What explains our fascination with hieroglyphs? In part, surely, it is their sheer expressive beauty. We in newspapers are always looking for more elegant typefaces to catch your eye and enhance our limping prose. But however pretty the chosen font, our words — and the alphabetical symbols that they contain — remain intractably abstract. You may look at the word “bird” or “custard” and conjure in your mind’s eye a beautiful plumed creature or a tub of the gooey yellow stuff. But you don’t see them on the page. Whereas with hieroglyphs, you do. Or at least, you think you do — though that impression can be mightily deceptive, as we shall see.
So, as with Mandarin, there is pleasure to be derived from looking at the exquisite pictographs of the Ancient Egyptians, irrespective of whether one has the foggiest notion of what they mean. But there’s an even more thrilling quality about hieroglyphs. It’s that they look less like a dead language than a secret code, full of oddly familiar yet inscrutable signs which, we feel sure, hold the answers to centuries of riddles.

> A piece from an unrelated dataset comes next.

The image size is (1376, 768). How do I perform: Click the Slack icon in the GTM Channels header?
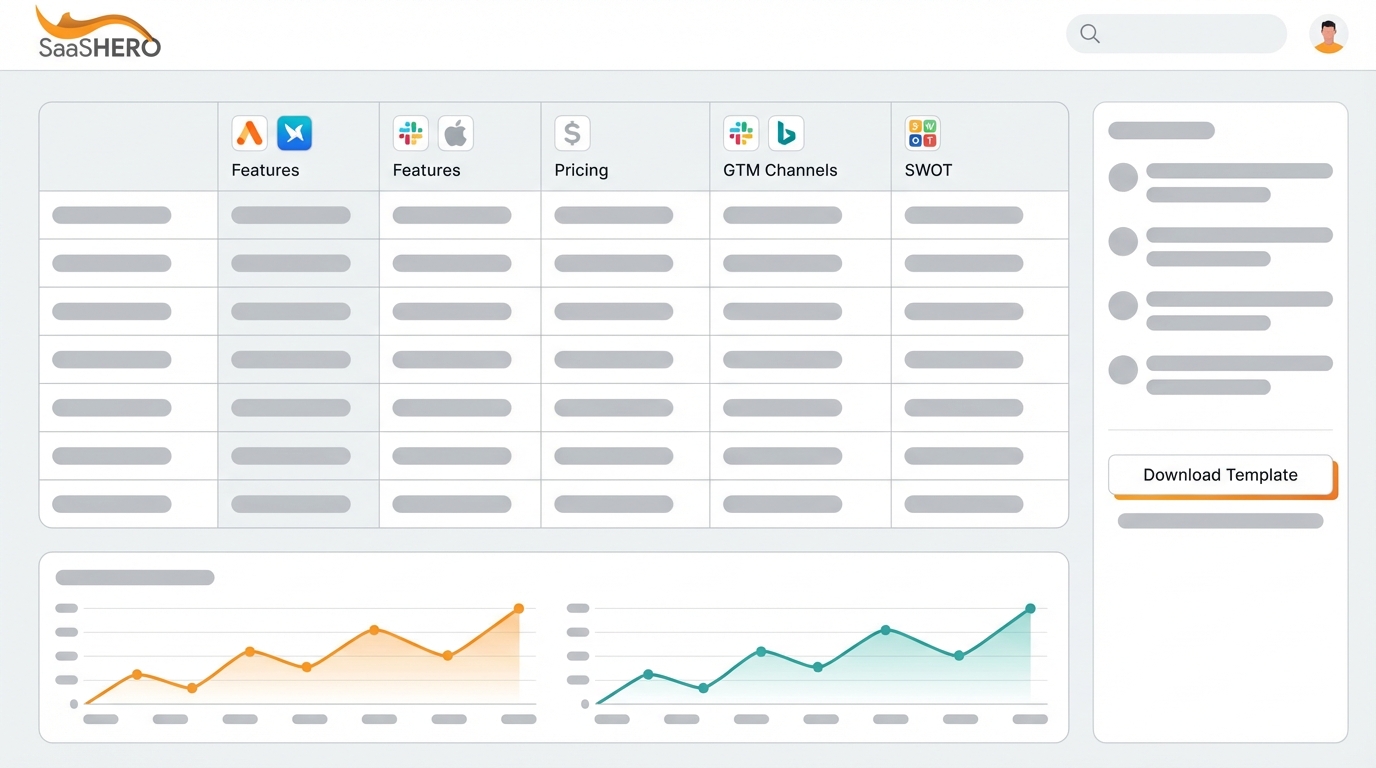[740, 132]
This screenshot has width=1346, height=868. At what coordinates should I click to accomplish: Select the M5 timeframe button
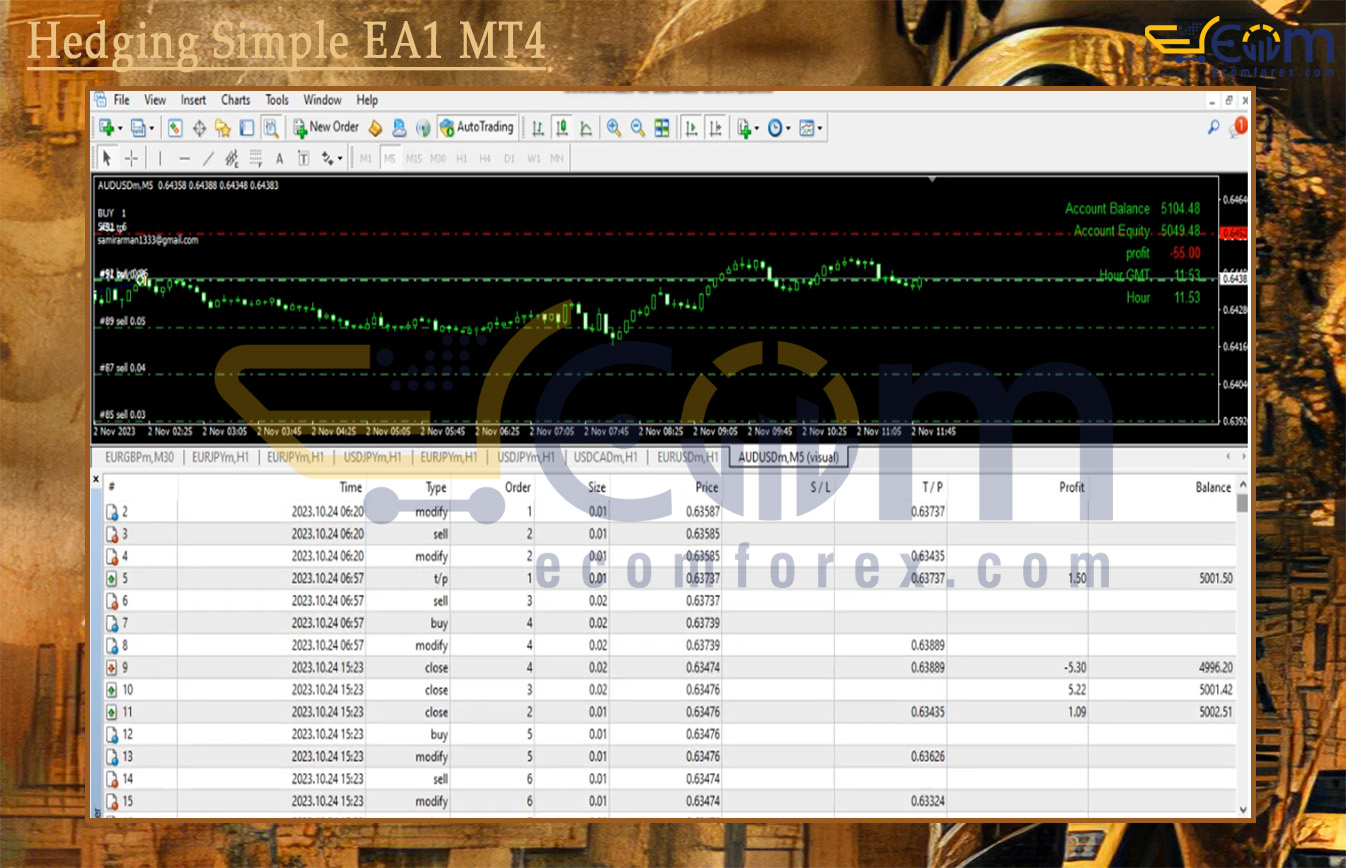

This code-like quality isn’t surprising. For about 1,200 years, from when Egyptians stopped writing hieroglyphs in the 6th century to the deciphering of the Rosetta Stone in 1822, a secret code is exactly what they were — and one, moreover, that had resisted countless attempts to break it.
Monday, November 19, 2007
Hieroglyphs: Egypt Unlocked
Times Online (Richard Morrison)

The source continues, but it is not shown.